Due to the overwhelming interest in my column last week on “Want to make wads of money? Yeah!”, I feel compelled to share with my fellow Transiters the few secrets I picked up.
Tell everyone you read it here first, ok? And remember me when you make your first million.
So here are the seven unbreakable rules for success on the new digital battlefield, according to Internet marketing millionaire, Mark Joyner, who spoke at the World Internet Mega Summit.
1. The only protection for your ideas is speed
It is not just who is first but who is seen to be first. You’ve got to move fast.
2. Be buzzworthy
Ideas are now moving at the speed of electrons. Stories and ideas that are genuinely buzzworthy are more sustainable than short-term tactics. They take a life of their own. But buzzworthy does not mean fads – like, for example, a photo of Bush and Madonna in bed together may create buzz but will not sell widgets. So …
3. The way to be buzzworthy for your business is through excellence.

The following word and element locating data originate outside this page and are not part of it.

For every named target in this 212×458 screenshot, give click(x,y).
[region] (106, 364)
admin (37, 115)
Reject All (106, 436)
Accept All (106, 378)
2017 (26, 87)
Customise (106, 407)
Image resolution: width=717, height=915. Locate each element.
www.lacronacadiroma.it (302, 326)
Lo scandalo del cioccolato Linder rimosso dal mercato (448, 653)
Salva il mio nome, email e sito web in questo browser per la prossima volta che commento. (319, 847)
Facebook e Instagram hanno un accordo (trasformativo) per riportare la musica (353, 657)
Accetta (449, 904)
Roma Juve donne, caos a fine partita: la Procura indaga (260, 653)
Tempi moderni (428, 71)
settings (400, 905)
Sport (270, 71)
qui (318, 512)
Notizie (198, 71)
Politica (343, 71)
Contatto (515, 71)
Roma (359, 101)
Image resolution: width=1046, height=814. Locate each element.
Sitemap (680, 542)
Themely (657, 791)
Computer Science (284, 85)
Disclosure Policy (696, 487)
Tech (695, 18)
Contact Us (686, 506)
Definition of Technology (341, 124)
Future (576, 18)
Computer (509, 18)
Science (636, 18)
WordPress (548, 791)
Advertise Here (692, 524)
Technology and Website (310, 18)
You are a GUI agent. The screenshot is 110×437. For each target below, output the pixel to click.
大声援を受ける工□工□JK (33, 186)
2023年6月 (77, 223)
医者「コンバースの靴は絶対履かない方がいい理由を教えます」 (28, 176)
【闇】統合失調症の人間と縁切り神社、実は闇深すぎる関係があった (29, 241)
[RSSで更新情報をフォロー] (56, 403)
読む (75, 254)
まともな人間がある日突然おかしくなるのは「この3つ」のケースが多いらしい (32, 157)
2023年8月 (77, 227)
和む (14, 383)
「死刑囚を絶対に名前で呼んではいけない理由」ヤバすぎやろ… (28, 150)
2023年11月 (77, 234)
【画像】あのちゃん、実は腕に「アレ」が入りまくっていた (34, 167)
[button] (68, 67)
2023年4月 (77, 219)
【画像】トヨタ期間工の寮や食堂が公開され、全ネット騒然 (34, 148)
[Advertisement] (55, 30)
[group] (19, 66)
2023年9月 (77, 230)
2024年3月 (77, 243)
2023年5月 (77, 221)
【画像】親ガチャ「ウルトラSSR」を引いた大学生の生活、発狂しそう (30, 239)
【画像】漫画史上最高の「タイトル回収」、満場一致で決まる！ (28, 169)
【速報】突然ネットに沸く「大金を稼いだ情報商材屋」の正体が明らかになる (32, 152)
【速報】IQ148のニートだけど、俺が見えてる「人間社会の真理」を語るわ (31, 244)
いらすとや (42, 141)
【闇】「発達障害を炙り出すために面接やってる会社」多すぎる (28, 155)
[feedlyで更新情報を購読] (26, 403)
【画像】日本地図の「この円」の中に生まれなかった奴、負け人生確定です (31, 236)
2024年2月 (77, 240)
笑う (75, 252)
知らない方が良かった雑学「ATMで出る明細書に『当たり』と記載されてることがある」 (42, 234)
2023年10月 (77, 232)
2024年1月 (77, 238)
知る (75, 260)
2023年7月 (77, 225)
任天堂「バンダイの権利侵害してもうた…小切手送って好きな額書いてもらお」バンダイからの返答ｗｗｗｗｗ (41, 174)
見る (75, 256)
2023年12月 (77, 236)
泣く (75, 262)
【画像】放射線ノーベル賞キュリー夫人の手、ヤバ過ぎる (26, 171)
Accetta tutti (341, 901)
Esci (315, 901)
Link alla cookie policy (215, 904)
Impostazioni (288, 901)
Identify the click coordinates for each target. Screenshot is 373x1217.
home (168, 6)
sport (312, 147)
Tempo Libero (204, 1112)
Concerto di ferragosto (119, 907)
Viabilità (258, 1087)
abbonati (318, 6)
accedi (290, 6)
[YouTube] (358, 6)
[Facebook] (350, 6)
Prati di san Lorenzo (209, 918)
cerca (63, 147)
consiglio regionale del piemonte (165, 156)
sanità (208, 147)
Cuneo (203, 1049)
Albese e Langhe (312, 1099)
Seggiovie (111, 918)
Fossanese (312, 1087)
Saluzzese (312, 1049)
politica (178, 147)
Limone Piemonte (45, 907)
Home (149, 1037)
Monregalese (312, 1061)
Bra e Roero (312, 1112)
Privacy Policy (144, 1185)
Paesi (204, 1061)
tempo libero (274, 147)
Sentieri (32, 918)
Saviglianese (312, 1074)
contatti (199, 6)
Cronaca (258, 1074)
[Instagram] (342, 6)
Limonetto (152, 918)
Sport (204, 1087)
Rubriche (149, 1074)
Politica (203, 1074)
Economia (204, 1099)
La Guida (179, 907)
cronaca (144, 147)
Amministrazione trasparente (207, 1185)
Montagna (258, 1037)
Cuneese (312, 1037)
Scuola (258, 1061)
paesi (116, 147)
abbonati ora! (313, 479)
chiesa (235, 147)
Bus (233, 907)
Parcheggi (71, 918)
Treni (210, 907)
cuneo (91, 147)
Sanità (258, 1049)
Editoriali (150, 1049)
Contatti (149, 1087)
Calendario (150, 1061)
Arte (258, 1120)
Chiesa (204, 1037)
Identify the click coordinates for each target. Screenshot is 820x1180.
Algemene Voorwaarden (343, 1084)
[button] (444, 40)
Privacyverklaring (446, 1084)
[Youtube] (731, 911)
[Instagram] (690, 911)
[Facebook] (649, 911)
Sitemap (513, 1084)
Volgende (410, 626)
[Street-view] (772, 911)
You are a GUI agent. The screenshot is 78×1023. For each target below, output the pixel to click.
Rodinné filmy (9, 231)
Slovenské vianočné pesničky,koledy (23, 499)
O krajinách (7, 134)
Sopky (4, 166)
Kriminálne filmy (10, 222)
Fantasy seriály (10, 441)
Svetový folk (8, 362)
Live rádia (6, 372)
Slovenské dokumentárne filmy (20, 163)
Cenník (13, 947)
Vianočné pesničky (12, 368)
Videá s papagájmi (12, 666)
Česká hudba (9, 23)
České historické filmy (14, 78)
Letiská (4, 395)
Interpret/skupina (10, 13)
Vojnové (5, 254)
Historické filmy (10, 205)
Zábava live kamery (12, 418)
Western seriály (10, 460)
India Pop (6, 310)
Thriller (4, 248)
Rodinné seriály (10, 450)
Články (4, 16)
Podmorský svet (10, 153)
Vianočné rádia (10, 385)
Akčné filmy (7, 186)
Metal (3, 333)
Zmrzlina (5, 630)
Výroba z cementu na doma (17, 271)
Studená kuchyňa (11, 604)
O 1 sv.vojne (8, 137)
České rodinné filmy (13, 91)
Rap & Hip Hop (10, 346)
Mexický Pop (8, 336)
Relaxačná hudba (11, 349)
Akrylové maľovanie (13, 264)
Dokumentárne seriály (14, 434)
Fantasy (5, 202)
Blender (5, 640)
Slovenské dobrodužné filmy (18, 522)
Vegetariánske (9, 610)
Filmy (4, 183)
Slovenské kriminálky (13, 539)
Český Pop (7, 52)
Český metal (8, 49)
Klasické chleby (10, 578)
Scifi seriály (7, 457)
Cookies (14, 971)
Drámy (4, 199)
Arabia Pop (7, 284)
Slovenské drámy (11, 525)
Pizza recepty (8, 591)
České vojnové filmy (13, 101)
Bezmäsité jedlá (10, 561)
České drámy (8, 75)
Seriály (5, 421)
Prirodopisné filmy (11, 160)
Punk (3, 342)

If you are consistently excellent, then people will talk about you. Genuine word of mouth stimulated by excellence is the most powerful marketing there is.
4. There is but one thing to excel in and that is getting the customer what he wants.
The core imperative of business is, you make an offer and someone buys. This for that. Quid pro quo. Nothing more, nothing less. Money is just the symbolic representation of goods and services. To get them to part with money, get them what they want.
5. The beginning of buzz doesn’t just happen – you make it happen.
Buzz needs some sort of initial push – you need to get your ideas in front of people till you reach tipping point. But beware of over-hyped marketing, it makes people gun shy.
6. Integration marketing is the world’s most powerful make-it-happen force
Joyner cites the example of the world’s richest man and how he used his partnership with IBM to grow his business – the “moment that launched the world’s greatest amassing of personal wealth”.
In 1981, IBM approached Microsoft to develop an operating system, a partnership that meant Microsoft got money for every machine that IBM sold. Gates went on to license the operating system and later own it.
“It was nothing to do with deal-making but riding on the back of an existing infrastructure and getting in front of eyeballs already interested. This is nothing short of the Holy Grail of marketing.”
7. Only people, products and companies that practice unifying social dynamics will survive.
This, he says, will ensure our survival not just as business people but as a species.
Incidentally, Joyner may be an expert on making money while he sleeps but even he was defeated by the Singaporean chilli crab.
On his blog he wrote about his experience. “10 minutes after it came out, I was elbow deep in chili sauce trying pathetically to pull the crab meat out of this monstrosity. My wife was wiping my face ... Rolling up my sleeves ... I can do a lotta things. Handle a crab gracefully with my bare hands ain't one of 'em.”